Captain Winbright smiled. "And here," he said, "is Miss Tobias, running to meet us."

"Sir," said Miss Tobias appearing suddenly out of the darkness, "what are you doing?"

"There is a damned owl in the house. We are going to shoot it."

Miss Tobias looked round at the owl, shifting in the shadows, and then said hurriedly, "Well, you are very free from superstition, I must say. You might both set up as the publishers of an atheist encyclopedia tomorrow. I applaud your boldness, but I do not share it."

The two gentlemen looked at her.

"Did you never hear that owls are the possessions of the Raven King?" she asked.

"Do not frighten me, Miss Tobias," said Captain Winbright, "you will make me think I see tall crowns of raven feathers in the dark. This is certainly the house for it. Damn her, Fred. She behaves as if she were my governess as well."

"Is she at all like your governess?" asked Fred. "I do not know. I had so many. They all left me. You would not have left me, would you, Miss Tobias?" "I cannot tell, sir."

"Fred," said Captain Winbright, "now there are two owls. Two pretty little owls. You are like Minerva, Miss Tobias, so tall and wise, and disapproving of a fellow. Minerva with two owls. Your name is Jane, is it not?"

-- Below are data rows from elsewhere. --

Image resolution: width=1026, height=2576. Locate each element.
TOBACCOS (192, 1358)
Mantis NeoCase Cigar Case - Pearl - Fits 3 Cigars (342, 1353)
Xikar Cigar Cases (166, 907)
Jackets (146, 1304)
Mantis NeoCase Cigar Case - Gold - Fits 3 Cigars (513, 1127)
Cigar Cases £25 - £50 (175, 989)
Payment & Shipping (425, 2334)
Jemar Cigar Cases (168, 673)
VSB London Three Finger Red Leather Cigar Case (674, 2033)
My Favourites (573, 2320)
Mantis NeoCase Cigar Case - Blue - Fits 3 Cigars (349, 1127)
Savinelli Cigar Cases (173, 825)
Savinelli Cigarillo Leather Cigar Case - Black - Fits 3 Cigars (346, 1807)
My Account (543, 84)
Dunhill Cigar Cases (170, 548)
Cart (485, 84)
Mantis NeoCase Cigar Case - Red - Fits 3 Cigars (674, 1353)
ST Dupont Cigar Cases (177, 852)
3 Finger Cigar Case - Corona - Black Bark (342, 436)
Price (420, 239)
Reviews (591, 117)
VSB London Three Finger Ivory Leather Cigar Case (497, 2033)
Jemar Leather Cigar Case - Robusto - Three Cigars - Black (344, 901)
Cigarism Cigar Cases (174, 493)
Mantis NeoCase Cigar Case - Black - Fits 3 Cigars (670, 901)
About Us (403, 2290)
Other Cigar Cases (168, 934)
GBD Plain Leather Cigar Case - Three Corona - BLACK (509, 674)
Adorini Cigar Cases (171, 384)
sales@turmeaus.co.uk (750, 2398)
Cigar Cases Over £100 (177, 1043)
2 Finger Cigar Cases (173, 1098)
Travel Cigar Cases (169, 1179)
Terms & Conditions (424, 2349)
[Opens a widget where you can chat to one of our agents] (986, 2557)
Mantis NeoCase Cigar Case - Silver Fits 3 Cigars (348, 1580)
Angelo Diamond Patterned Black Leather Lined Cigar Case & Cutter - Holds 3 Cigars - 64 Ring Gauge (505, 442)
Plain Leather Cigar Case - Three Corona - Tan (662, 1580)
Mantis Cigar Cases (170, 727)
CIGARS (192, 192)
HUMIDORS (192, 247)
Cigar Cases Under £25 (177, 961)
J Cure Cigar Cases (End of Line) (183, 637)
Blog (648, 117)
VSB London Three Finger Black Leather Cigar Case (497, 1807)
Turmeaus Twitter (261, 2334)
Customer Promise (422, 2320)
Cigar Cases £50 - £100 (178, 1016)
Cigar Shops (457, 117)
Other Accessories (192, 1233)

"My name, sir, is Miss Tobias."

Winbright stared into the darkness and shivered. "What is the game they play in Yorkshire, Fred? When they send children alone into the dark to summon the Raven King. What are those words they say?"

Fred sighed and shook his head. "It has to do with hearts being eaten," he said. "That is all I recall."

"How they stare at us, Fred," said Winbright. "They are very impertinent owls. I had always thought they were such shy little creatures."

"They do not like us," said Fred sadly.

"They like you better, Jane. Why, one is upon your shoulder now. Are you not afraid?"

"No, sir."

"Those feathers," said Fred, "those soft feathers between the wing and the body dance like flames when they swoop. If I were a mouse I would think the flames of Hell had come to swallow me up."

"Indeed," murmured Winbright, and both men watched the owls glide in and out of the gloom. Then suddenly one of the owls cried out – a hideous screech to freeze the blood.

Miss Tobias looked down and crossed her hands – the very picture of a modest governess. "They do that, you know," she said, "to petrify their prey with fear; to turn it, as it were, to stone. That is the cruel, wild magic of owls."

But no one answered her, for there was no one in the corridor but herself and the owls (each with something in its beak). "How hungry you are, dearest," said Miss Tobias approvingly, "One, two, three swallows and the dish goes down."

About midnight Mr Strange's book appeared to him so dull and the night so sweet that he left the house and went out into the apple orchard. There was no wall to this orchard but only a grassy bank. Mr Strange lay down beneath a pear tree and, though he had intended to think about magic, he very soon fell asleep.

A little later he heard (or dreamt that he heard) the sound of laughter and of feminine voices. Looking up, he saw three ladies in pale gowns walking (almost dancing) upon the bank above him. The stars surrounded them; the nightwind took their gowns and blew them about. They held out their arms to the wind (they seemed indeed to be dancing). Mr Strange stretched himself and sighed with pleasure. He assumed (not unreasonably) that he was still dreaming.